Set within the strict confines of Kshatriya dharma, Baahubali 2 is a film born of the epics, and it moves and roars like one, rather loudly at that.
Its plot is a mishmash of Ramayana and Mahabharata.
A. Bahubali is Ram, Krishna, Arjun, Shiv in equal measure. He prefers swords and bow-arrows.
His nasty brother Bhallala Deva (Rana Daggubati) is Duryodhan with Ravan’s glad eye. His weapon of choice is a mace with a chain.
Bhallala’s daddy, Bijjaladeva (Nassar), is an amalgamation of Shakuni and Dhritrashtra, with the malevolent intent of Kaikeyi.
Bahubali and Bhallala have a doting mommy, Rajmata Shivgami (Ramya Krishnan), who is Dasharatha with kholed, saucer eyes. She dotes on one son a bit much.
The kingdom, Mahishmati, she has decided, will go Bahubali, and buys some gifts to cheer up Bhallala.
He’s very cut up.
So while Bahubali is travelling around his kingdom, incognito, and meets Rajkumari Devsena (Anushka Shetty), who is two-third Draupadi, one-third Sita, Bhallala announces to his mother that he wants her.
Obvo, mother agrees. But spitfire Devsena is like, hmmm, no chance, doing full baesti of future mom-in-law in bhari sabha.
This family drama makes Rajmata’s glowing eyes enlarge to dangerous proportions and she gives the throne to Bhallala.
Bahubali walks out with the gal, to a life of hardships, hurdles, deceit and epic battles.
It may seem like all this adds up to a decent plot, but it really doesn’t.

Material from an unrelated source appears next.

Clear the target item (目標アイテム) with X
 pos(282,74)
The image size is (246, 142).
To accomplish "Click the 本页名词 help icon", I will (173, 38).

The film’s story exists only in short scenes which are wedged between battles of all shapes and sizes. There are small ones with junglee pigs, where blue and pink arrows fly whoosh-whoosh. Then there is a lovely, romantic battle that Devasena and Bahubali fight together, and many, many gargantuan ones with cool stunts that got whistles from the audience, which was about 98 per cent male.
Baahubali 2 is a spectacle for sure. But it has a target audience — adolescent men (if not in body then in mind), and elderly ladies. In a hall full of excited boys, I was stunned to see some old ladies with waking sticks.
Baahubali’s scale — its sets, statues, rousing music, the height to which Bahubali can lurch — dwarfs you. And together these elements add a quasi-pious touch to the battle between good and bad, dharma and adharma, something which makes elderly Indian ladies go moony.
Some of these moments are thrilling, and help us plug into the story, and go along with the fakery and mumbo-jumbo, but its characters remain impressive only in size, not spirit.
Baahubali 2 has the heft and scale of an epic, but not the depth.
It remains a film that is technically astounding, with impressive military formations and battle scenes, but there’s just too much slashing, jumping and leaping about and, after a while it’s all very fatiguing and boring.
All the actors clearly believe in their roles and, having taken inspiration from Amar Chitra Katha, express themselves only with exaggeration.
I found Rana Daggubati, Anushka Shetty and Ramya Krishnan most effective. Prabhas is sweet and has that cute mix of boyish charm and a killer body. But from the film’s climax it was clear that given a fair chance, Rana would beat Prabhas to pulp. And he won’t take 163 minutes to do it.